Reclassement chez les Papous

J'entends ce matin à la radio une n-ième proposition de reclassement pour des salariés licenciés dans un pays exotico-sous-développé. Le journaliste semble être offusqué et veut faire part de son indignation devant les agissements des patrons voyous.


Une petite précision syndicale pour les nuls s'impose. Si vous pensez que cette méthode est scandaleuse et qu'on se moque des travailleurs alors vous êtes dans la catégorie des nuls et vous avez besoin d'un recadrage. Dévoiler ce genre d'affaire et s'en offusquer relève purement et simplement de la "stigmatisation", du "dresser les uns et contre les autres" et du "attiser les haines" car ces propositions sont purement et simplement LÉGALES. En effet tout plan social doit être accompagné de mesures de reclassement notamment internes dans toutes les filiales du groupe (y compris au Panchiristan-sur-Roupie s'il y a lieu). On peut même dire que les patrons ne font pas ça de gaieté de cœur car ça leur complique drôlement la tâche de devoir se préoccuper du reclassement. Que ce soit en plus les syndicats qui gueulent c'est encore plus drôle quand on sait qu'aucune loi sociale ne peut être validée sans leur accord voire leur participation. Voilà comment on entretient la lutte des classes, en mentant. Le vrai obscurantisme dans notre société est social.

 

17 juin 2009

Liberté, choucroute, fraternité

egalite.jpgOn nous bassine à longueur de temps avec l'égalité. Nous sommes tous égaux, il faut respecter l'égalité des chances et cetera, j'en passe et des meilleurs. Soit. Admettons. Tout cela est bien beau. Surtout ne pas s'aviser de prôner le contraire, la discrimination, l'élitisme, la sélection sinon un pasdaran viendrait illico presto nous remettre dans le droit chemin en faisant appel à notre conscience, aux valeurs : "tu ne peux pas dire ça !!"


Il se trouve qu'à la Bang Bang aéronautique, là où je travaille, ça ne va pas très fort. On a voulu vendre des avions à réaction fonctionnant avec un carburant vert. Mais voilà, patatras, la réaction ne fonctionne pas avec de la salade, il lui faut un carburant venant des tréfonds de la terre, pas de la surface. Surtout quand on vend principalement à des peuplades qui, outre, la peau de chèvre, sont producteurs de cet or noir et pour qui les végétaux se résument à de l'herbe pour le terrain de golfe.
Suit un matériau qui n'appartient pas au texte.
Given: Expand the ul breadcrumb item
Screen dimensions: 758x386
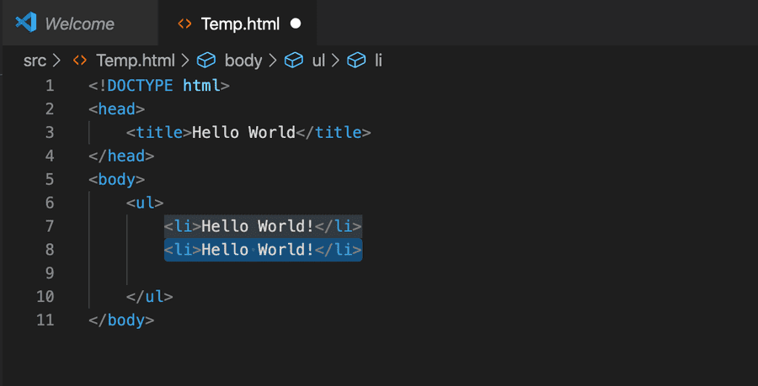Looking at the screenshot, I should [318, 61].
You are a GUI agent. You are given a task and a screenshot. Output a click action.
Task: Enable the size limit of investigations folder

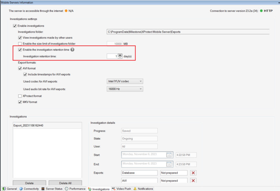tap(20, 44)
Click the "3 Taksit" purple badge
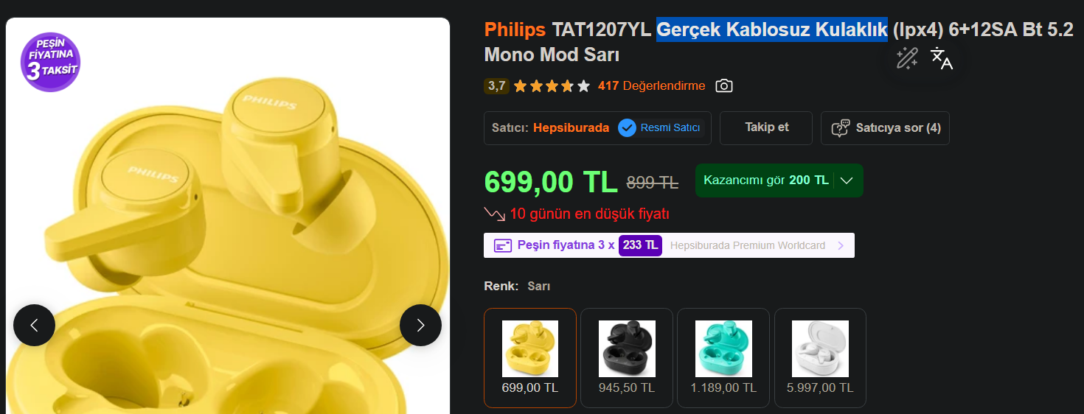Viewport: 1084px width, 414px height. [50, 62]
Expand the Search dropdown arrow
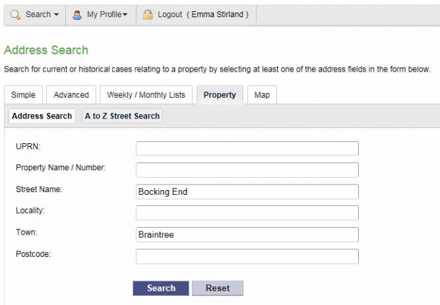The height and width of the screenshot is (305, 440). pos(56,14)
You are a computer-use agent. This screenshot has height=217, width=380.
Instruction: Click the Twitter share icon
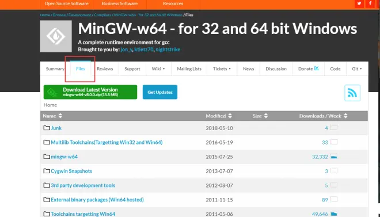click(359, 3)
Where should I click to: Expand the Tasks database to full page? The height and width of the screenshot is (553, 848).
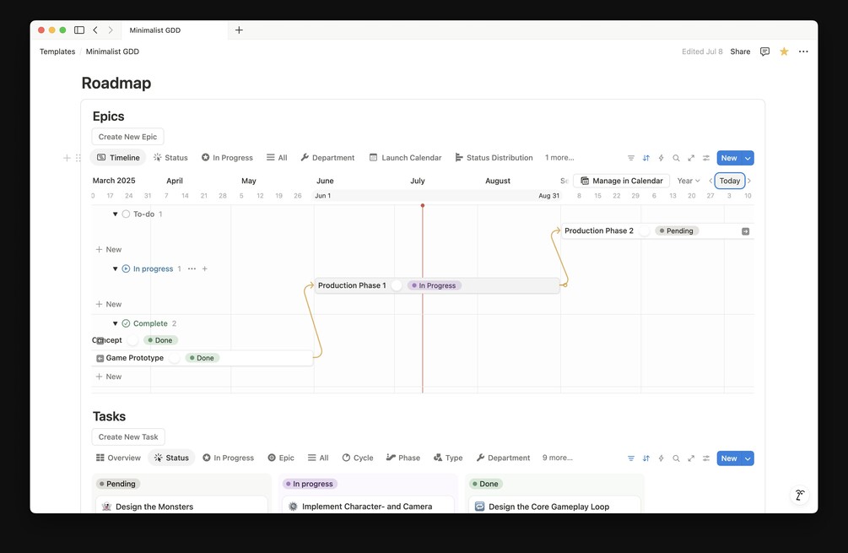coord(691,458)
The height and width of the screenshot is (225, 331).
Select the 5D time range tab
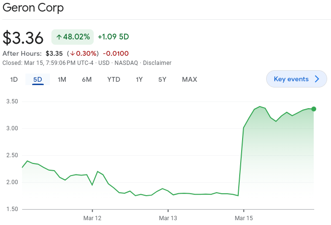pos(38,79)
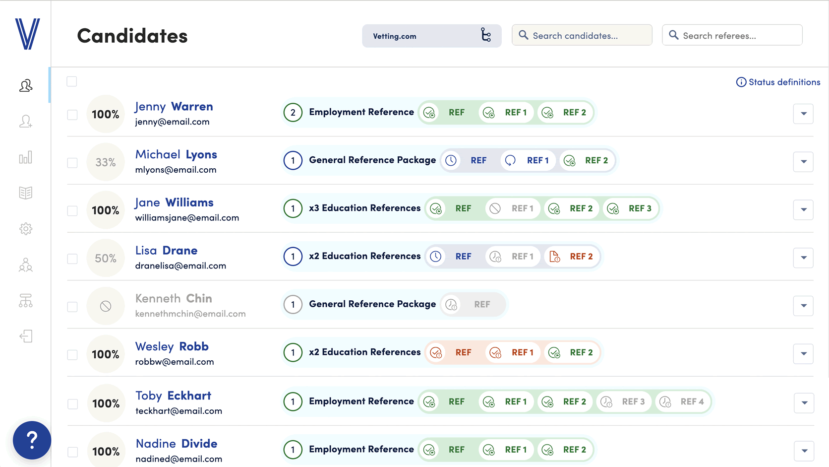Open the settings gear in sidebar
The width and height of the screenshot is (829, 467).
pyautogui.click(x=26, y=229)
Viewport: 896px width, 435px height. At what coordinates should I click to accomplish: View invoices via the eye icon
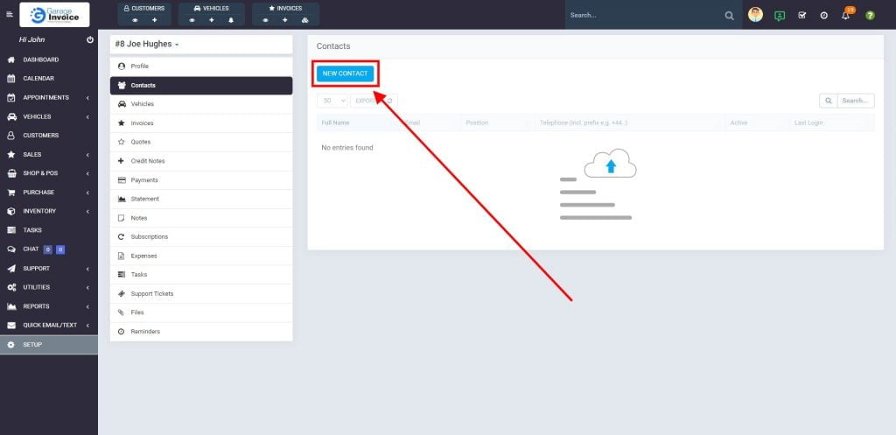point(265,19)
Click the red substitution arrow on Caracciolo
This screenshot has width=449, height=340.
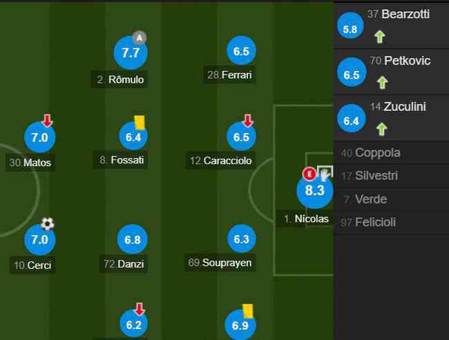(x=248, y=121)
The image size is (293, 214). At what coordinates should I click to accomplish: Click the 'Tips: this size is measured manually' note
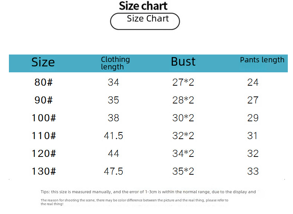point(148,192)
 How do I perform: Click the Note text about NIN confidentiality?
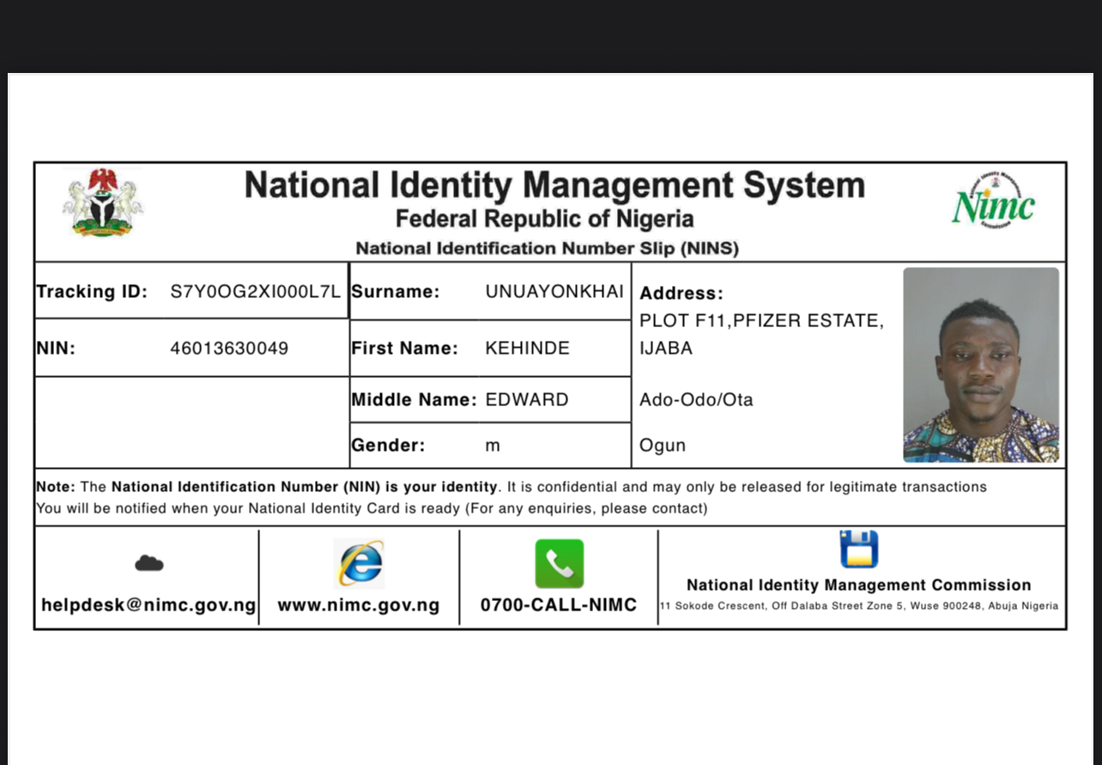(512, 487)
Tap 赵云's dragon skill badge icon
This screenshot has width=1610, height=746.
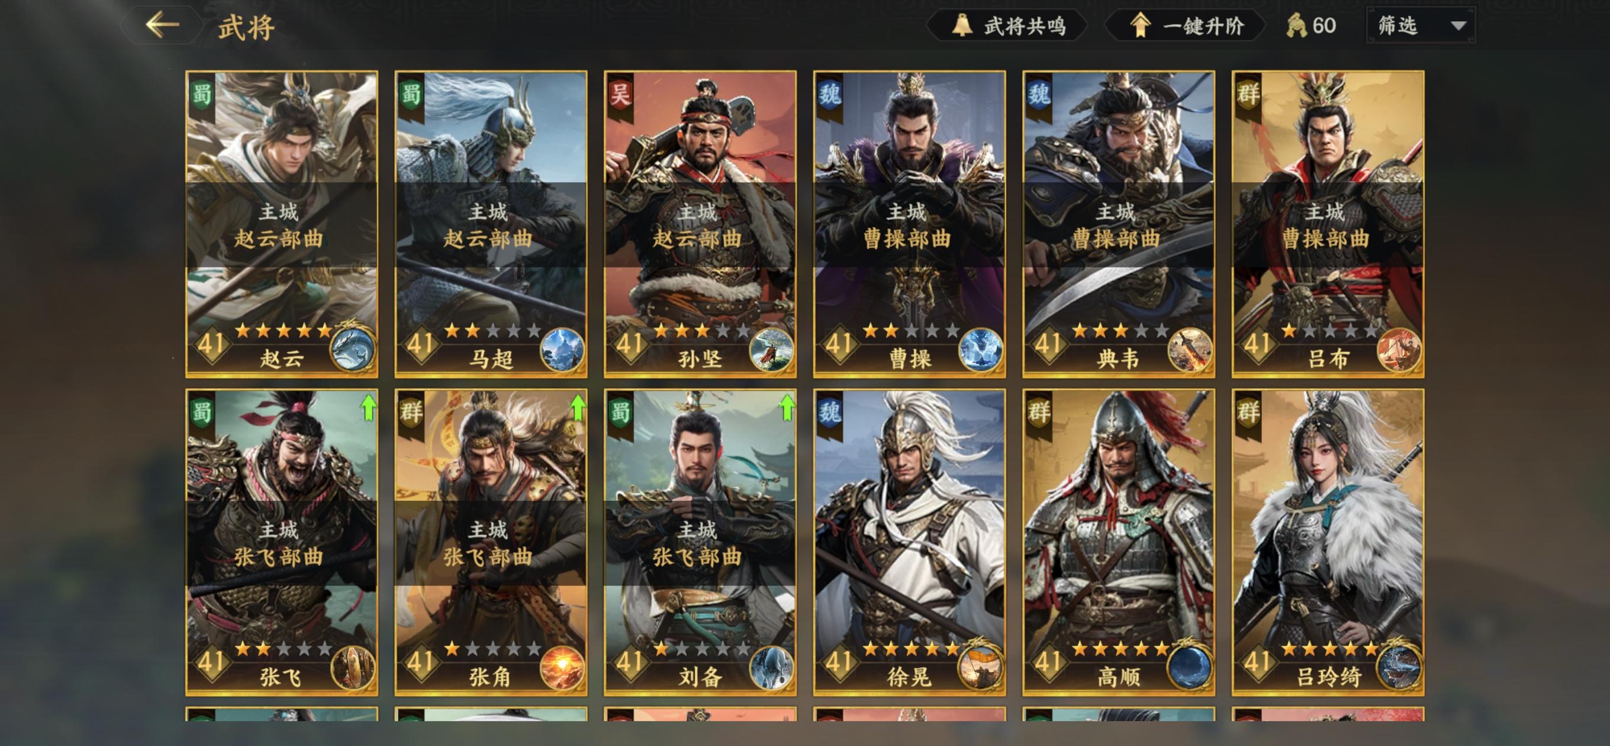point(353,348)
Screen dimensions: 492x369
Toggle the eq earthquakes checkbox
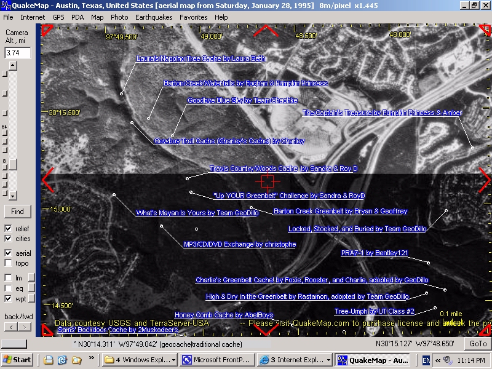pos(8,288)
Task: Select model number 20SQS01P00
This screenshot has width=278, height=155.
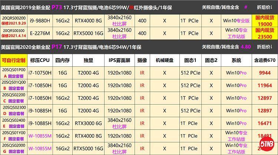Action: pyautogui.click(x=14, y=69)
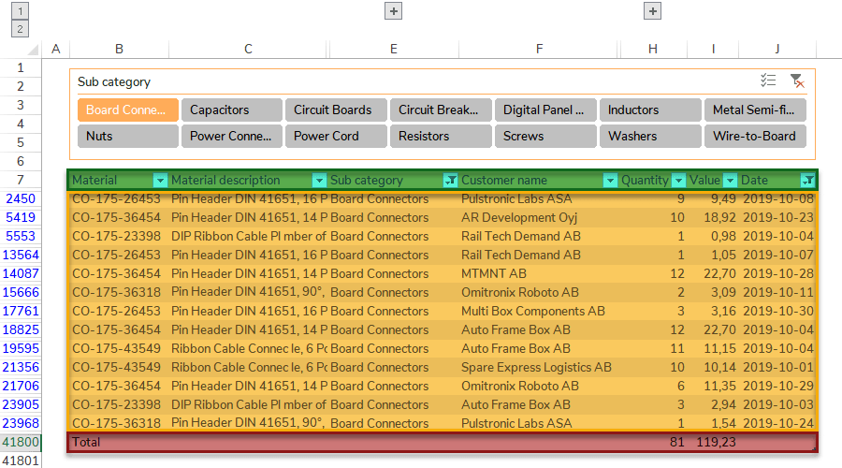The height and width of the screenshot is (468, 842).
Task: Click outline level 2 button
Action: point(21,29)
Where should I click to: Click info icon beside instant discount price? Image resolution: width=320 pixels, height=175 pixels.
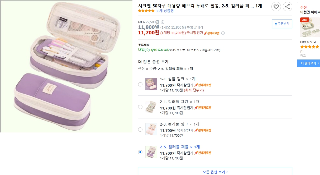pyautogui.click(x=223, y=33)
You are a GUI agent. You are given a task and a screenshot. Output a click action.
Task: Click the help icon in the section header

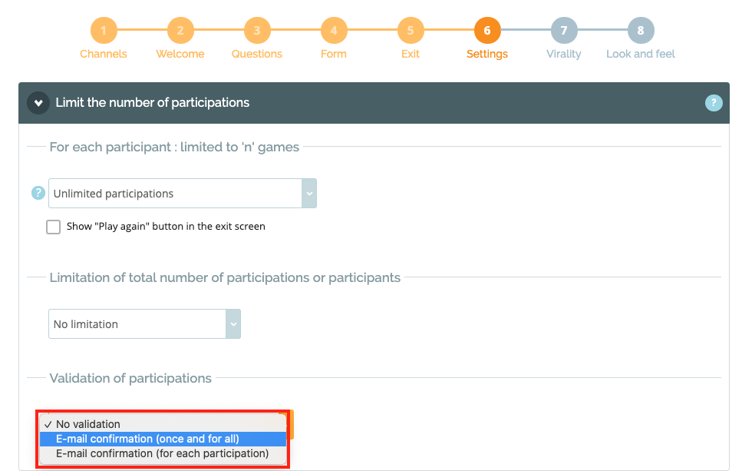click(714, 103)
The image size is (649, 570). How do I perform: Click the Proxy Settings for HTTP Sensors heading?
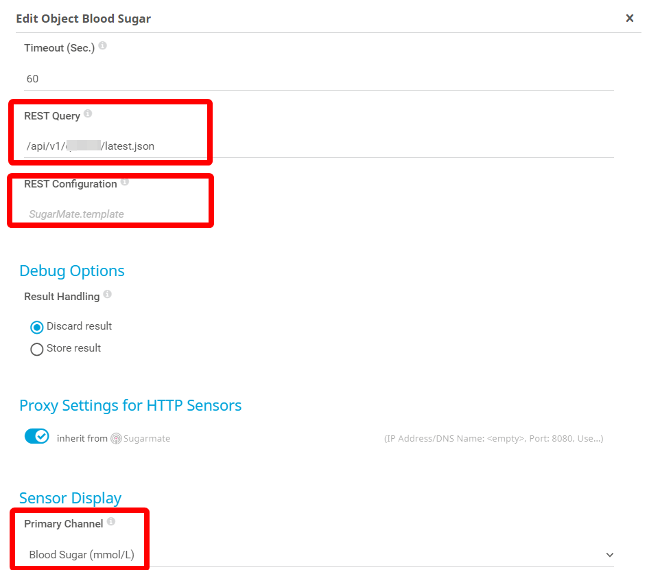click(x=130, y=405)
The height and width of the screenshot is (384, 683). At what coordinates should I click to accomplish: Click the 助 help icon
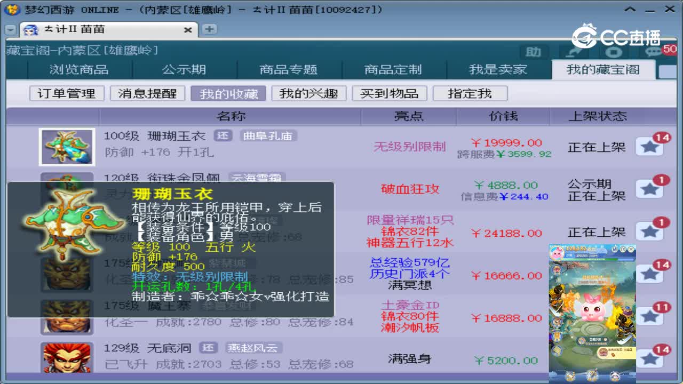tap(533, 52)
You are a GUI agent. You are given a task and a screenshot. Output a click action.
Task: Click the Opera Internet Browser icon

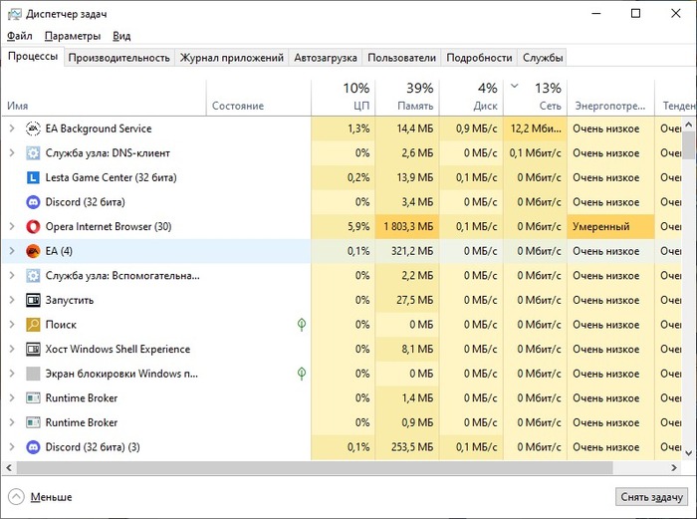(x=33, y=226)
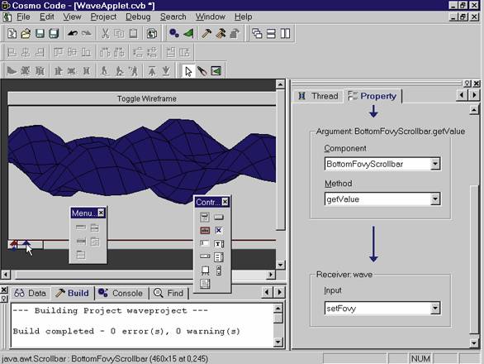Switch to the Thread tab

(318, 96)
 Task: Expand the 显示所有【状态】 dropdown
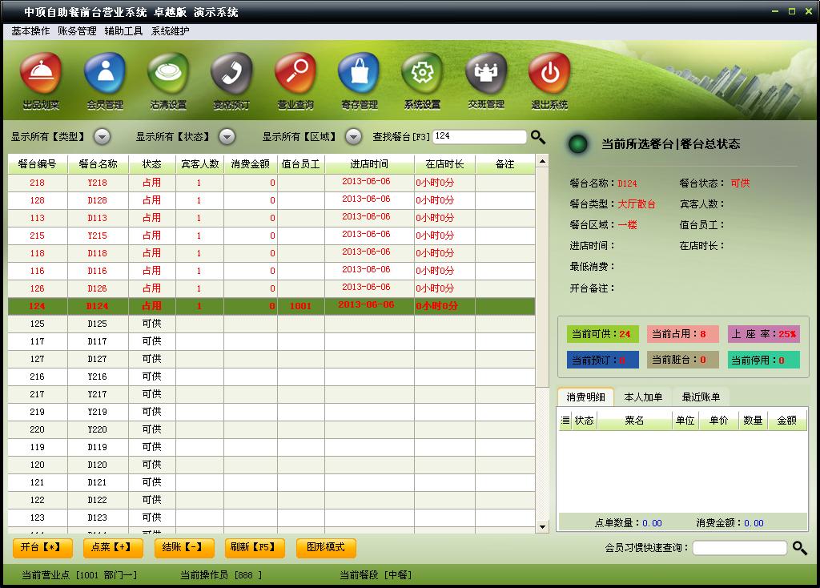(227, 136)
Tout ça pour dire que grâce à certains visionnaires qui ont trop regardé la télé le développement durable mène provisoirement au chômage durable pour une partie des salariés. Et c'est là que j'ai bu du petit lait en assistant aux réunions (en ma qualité d'élu - campagne effectuée auprès des femmes et des poivrots...) du Plan de Sauvegarde de l'emploi, ex-Plan social, ex-Plan de licenciement. Au côté de tous ces messieurs des syndicats rouges et rouges foncés j'ai assisté au plus grand déni d'égalité qu'il soit, notamment lors de la discussion sur les critères qui allaient désigner les futurs licenciés. Jamais il n'a été question d'égalité, au grand jamais. Malheur à celui qui aurait eu le toupet de proposer la stricte égalité pour tous, sa tête aurait roulé dans le panier pour crime de libéralisme effréné. L'égalité était balancée aux orties, la discrimination s'imposait à tous de façon naturelle. Je me suis bien gardé d'évoquer l'expression d'inégalité protectrice pour les confirmer dans leur façon de penser il arrive parfois qu'un de ces gars-là ait un brin de culture du camp d'en face.
Mettre l'égalité sur la table c'est une chose mais sur le terrain c'est autre chose, la discrimination s'impose à tous naturellement. Quant à la discrimination positive c'est encore un autre sujet, un sujet défendu par les racialistes, les descendants des nazis.